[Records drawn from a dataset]
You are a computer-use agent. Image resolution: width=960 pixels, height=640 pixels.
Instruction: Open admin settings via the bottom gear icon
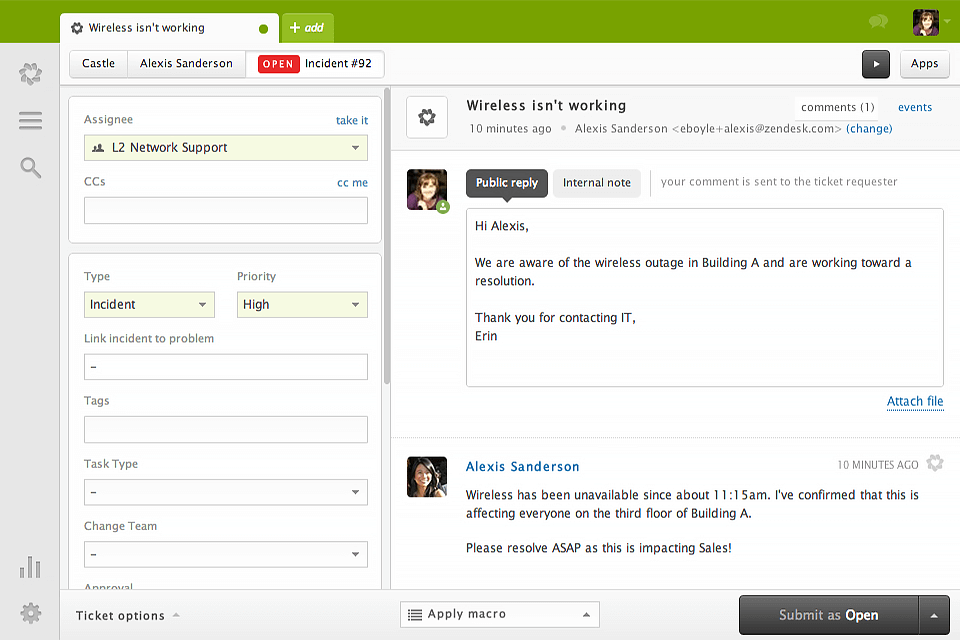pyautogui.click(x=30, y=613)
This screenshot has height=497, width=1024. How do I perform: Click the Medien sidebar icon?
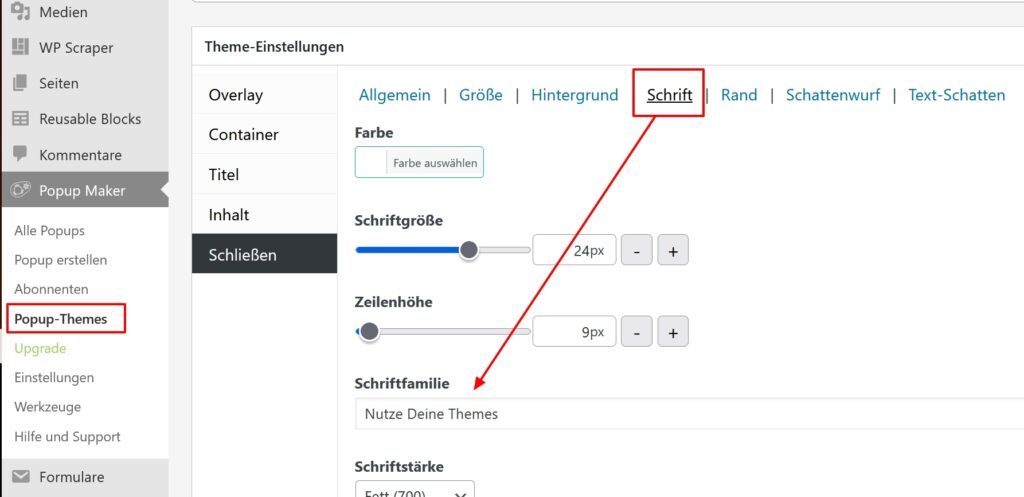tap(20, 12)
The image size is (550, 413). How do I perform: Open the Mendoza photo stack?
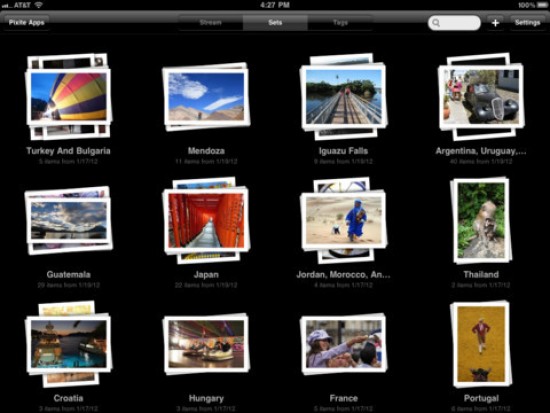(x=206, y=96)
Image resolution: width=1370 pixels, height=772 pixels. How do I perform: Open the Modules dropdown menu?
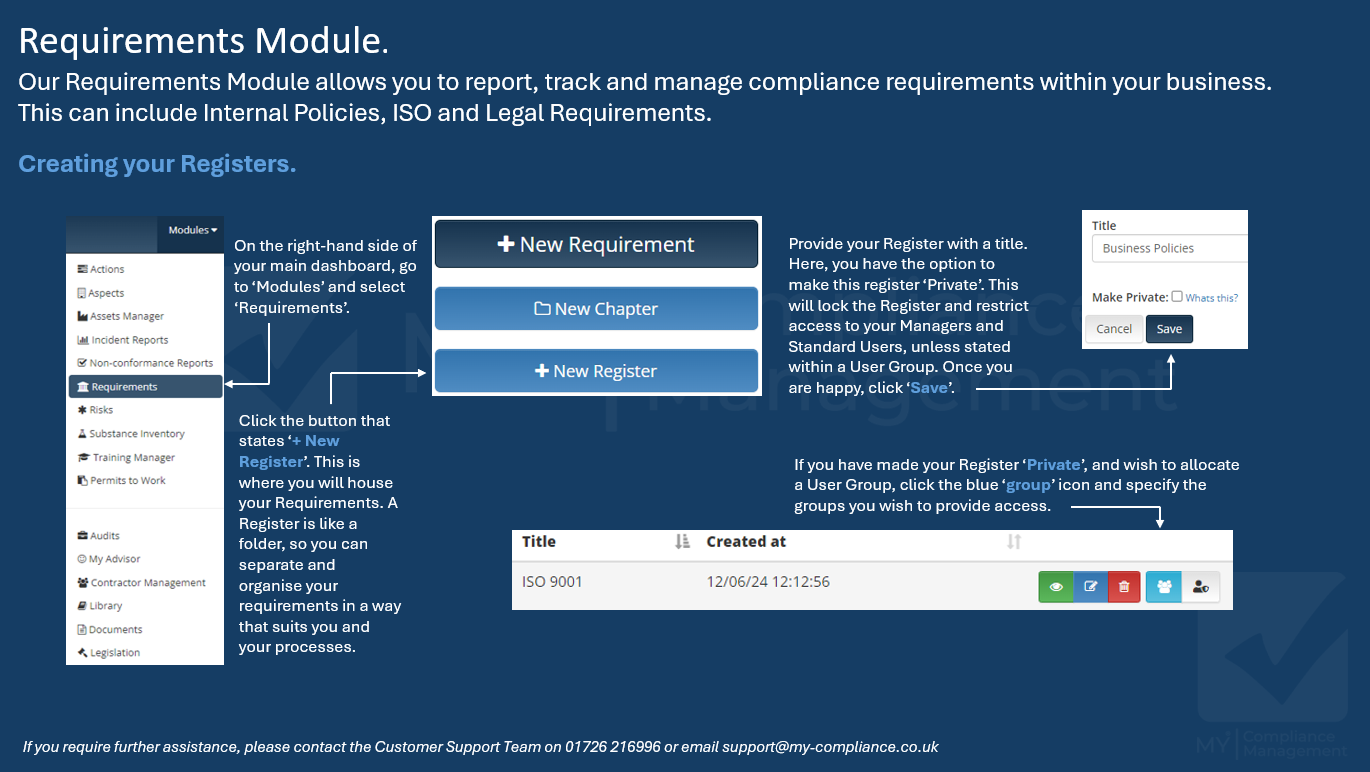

#### INSTRUCTIONS TO FOLLOW:
Now write out the data word for word, skipping every picture in it.

#### EXERCISE RESULT:
You are a computer-use agent. Image resolution: width=960 pixels, height=640 pixels.
Instruction: Open admin settings via the bottom gear icon
pyautogui.click(x=30, y=613)
This screenshot has height=497, width=1024. How do I perform: Click the Medien sidebar icon?
tap(20, 12)
The image size is (550, 413). How do I perform: Open the Mendoza photo stack?
(x=206, y=96)
Image resolution: width=1370 pixels, height=772 pixels. How do I perform: Open the Modules dropdown menu?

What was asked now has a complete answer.